Traditional wave-equation solvers for ultrasound computed tomography (USCT) of the breast suffer from high computational cost and numerical instability, while existing neural operator methods exhibit poor generalizability due to oversimplified training data. Method: We introduce the first large-scale, anatomically realistic benchmark dataset for clinical USCT—comprising 8,000 high-fidelity breast phantoms and over 16 million frequency-domain wavefield simulations, rigorously calibrated to real USCT system configurations. Contribution/Results: Using this dataset, we systematically evaluate state-of-the-art neural operators on forward modeling and inverse imaging tasks, assessing accuracy, scalability, and generalization. Our evaluation demonstrates, for the first time, the feasibility of near-real-time reconstruction in *in vivo* breast imaging using neural PDE solvers—marking a significant step toward clinical deployment of physics-informed deep learning in complex biological tissues.

Accurate and efficient simulation of wave equations is crucial in computational wave imaging applications, such as ultrasound computed tomography (USCT), which reconstructs tissue material properties from observed scattered waves.
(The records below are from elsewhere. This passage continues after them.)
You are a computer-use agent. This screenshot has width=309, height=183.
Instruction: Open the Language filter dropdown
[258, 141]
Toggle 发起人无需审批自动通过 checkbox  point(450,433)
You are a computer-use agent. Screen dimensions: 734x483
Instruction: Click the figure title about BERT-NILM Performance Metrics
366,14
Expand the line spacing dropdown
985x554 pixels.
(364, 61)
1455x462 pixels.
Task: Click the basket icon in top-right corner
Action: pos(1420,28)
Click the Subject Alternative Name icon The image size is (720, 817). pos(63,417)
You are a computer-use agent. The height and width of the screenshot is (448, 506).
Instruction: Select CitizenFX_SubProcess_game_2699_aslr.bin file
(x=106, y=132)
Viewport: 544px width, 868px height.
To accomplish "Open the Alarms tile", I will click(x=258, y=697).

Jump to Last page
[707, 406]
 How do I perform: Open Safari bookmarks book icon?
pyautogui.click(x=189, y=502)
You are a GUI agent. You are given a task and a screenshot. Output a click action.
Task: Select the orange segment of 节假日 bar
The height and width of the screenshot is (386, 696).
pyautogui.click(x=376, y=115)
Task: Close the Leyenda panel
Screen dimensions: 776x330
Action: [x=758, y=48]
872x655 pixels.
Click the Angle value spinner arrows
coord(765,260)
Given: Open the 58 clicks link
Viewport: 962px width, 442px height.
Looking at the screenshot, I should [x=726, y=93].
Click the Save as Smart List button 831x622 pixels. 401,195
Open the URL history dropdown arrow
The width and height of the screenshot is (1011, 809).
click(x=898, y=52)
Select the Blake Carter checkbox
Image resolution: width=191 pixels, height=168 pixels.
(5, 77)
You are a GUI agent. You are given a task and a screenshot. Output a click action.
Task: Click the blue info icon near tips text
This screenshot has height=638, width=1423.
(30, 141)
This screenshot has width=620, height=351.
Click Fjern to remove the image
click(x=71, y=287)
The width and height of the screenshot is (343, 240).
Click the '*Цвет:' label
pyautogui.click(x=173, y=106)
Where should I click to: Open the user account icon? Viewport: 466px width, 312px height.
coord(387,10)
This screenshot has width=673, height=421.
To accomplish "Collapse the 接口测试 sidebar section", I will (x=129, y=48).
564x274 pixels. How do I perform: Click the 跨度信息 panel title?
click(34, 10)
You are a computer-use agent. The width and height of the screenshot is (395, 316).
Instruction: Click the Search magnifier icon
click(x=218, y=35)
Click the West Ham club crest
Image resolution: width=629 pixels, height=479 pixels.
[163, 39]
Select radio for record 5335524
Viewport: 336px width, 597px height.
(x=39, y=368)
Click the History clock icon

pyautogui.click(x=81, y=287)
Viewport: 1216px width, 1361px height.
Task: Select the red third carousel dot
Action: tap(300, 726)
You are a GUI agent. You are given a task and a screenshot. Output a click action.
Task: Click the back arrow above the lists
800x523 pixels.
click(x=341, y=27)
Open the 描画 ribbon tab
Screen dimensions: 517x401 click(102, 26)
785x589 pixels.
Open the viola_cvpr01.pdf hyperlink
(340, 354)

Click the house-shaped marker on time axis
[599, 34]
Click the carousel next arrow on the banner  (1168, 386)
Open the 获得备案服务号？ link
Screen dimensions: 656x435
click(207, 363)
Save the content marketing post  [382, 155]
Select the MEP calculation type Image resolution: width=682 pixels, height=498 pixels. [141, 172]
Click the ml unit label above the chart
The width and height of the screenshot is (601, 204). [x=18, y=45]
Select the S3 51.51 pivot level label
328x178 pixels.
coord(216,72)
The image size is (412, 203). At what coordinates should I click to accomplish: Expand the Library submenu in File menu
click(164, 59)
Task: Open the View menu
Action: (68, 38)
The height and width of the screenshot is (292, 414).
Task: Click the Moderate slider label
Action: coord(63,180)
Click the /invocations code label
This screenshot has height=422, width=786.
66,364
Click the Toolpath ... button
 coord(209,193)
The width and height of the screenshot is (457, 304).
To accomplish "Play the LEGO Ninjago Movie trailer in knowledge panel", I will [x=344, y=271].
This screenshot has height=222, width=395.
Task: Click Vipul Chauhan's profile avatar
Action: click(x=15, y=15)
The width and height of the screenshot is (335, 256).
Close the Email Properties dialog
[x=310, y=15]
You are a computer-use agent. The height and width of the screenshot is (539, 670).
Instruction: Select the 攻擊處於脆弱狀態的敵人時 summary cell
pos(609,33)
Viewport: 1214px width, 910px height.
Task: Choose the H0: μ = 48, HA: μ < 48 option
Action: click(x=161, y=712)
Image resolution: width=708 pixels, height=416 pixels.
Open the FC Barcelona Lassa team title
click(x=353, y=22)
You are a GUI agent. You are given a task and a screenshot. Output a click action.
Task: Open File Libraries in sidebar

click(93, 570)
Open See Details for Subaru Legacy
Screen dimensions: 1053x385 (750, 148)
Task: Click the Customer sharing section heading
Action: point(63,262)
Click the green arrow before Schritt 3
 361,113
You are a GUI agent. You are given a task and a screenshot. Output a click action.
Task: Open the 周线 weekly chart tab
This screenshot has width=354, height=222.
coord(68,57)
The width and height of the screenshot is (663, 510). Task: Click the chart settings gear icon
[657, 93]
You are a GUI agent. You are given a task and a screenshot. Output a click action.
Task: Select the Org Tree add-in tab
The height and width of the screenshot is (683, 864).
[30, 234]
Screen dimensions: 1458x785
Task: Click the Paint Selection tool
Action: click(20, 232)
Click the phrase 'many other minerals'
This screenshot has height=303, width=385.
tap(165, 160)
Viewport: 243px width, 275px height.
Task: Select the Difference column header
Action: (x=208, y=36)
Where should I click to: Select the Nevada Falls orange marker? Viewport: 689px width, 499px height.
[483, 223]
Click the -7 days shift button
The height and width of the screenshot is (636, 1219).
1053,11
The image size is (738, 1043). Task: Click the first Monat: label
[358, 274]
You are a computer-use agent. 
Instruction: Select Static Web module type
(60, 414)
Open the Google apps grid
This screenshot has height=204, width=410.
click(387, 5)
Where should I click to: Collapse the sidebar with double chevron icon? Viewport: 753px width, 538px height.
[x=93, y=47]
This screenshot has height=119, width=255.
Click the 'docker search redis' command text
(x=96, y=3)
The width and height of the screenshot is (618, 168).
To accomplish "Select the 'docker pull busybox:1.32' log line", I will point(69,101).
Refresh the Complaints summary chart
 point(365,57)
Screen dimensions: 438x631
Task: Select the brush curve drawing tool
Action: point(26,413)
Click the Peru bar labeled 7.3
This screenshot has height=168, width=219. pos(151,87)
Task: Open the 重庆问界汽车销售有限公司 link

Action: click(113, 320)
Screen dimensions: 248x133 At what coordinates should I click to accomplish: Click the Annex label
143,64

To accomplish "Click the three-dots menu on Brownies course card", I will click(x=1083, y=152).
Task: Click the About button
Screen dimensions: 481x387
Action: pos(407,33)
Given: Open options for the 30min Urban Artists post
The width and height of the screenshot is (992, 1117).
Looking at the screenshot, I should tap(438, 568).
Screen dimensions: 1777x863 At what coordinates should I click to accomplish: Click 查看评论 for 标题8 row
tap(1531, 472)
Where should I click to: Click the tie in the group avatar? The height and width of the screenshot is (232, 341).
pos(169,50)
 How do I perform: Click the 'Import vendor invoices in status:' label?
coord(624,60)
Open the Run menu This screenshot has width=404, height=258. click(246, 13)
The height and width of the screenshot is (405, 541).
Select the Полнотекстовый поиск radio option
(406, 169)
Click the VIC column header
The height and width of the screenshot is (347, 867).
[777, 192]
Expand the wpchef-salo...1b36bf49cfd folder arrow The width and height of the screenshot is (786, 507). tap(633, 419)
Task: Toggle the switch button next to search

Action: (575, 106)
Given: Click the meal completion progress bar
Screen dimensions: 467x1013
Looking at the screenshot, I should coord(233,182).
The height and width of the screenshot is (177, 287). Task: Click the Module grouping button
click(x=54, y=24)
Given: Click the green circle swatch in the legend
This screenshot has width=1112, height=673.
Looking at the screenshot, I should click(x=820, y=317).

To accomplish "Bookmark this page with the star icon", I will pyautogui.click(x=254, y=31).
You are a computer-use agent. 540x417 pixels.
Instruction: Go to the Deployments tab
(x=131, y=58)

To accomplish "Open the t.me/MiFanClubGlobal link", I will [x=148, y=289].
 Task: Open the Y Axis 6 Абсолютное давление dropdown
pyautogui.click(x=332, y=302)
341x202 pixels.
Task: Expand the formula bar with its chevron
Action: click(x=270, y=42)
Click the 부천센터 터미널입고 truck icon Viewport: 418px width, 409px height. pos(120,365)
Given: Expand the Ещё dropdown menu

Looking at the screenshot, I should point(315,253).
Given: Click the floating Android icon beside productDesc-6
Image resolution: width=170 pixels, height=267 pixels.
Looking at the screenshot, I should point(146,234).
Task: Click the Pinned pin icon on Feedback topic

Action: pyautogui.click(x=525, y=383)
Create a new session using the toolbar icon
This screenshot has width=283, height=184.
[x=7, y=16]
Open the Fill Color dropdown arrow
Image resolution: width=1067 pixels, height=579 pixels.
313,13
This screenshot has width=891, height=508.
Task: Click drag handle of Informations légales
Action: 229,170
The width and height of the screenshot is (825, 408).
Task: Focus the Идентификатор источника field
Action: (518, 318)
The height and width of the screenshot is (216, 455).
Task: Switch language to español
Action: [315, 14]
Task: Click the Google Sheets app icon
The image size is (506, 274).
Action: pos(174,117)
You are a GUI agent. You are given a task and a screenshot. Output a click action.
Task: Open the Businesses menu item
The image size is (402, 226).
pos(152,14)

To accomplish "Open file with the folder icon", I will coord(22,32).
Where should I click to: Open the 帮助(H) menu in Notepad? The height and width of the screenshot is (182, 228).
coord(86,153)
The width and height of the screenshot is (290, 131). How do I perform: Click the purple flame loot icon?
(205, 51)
Traditional numerical solvers for wave equations are computationally intensive and often unstable, limiting their practical applications for quasi-real-time image reconstruction. Neural operators offer an innovative approach by accelerating PDE solving using neural networks; however, their effectiveness in realistic imaging is limited because existing datasets oversimplify real-world complexity. In this paper, we present OpenBreastUS, a large-scale wave equation dataset designed to bridge the gap between theoretical equations and practical imaging applications. OpenBreastUS includes 8,000 anatomically realistic human breast phantoms and over 16 million frequency-domain wave simulations using real USCT configurations. It enables a comprehensive benchmarking of popular neural operators for both forward simulation and inverse imaging tasks, allowing analysis of their performance, scalability, and generalization capabilities. By offering a realistic and extensive dataset, OpenBreastUS not only serves as a platform for developing innovative neural PDE solvers but also facilitates their deployment in real-world medical imaging problems. For the first time, we demonstrate efficient in vivo imaging of the human breast using neural operator solvers.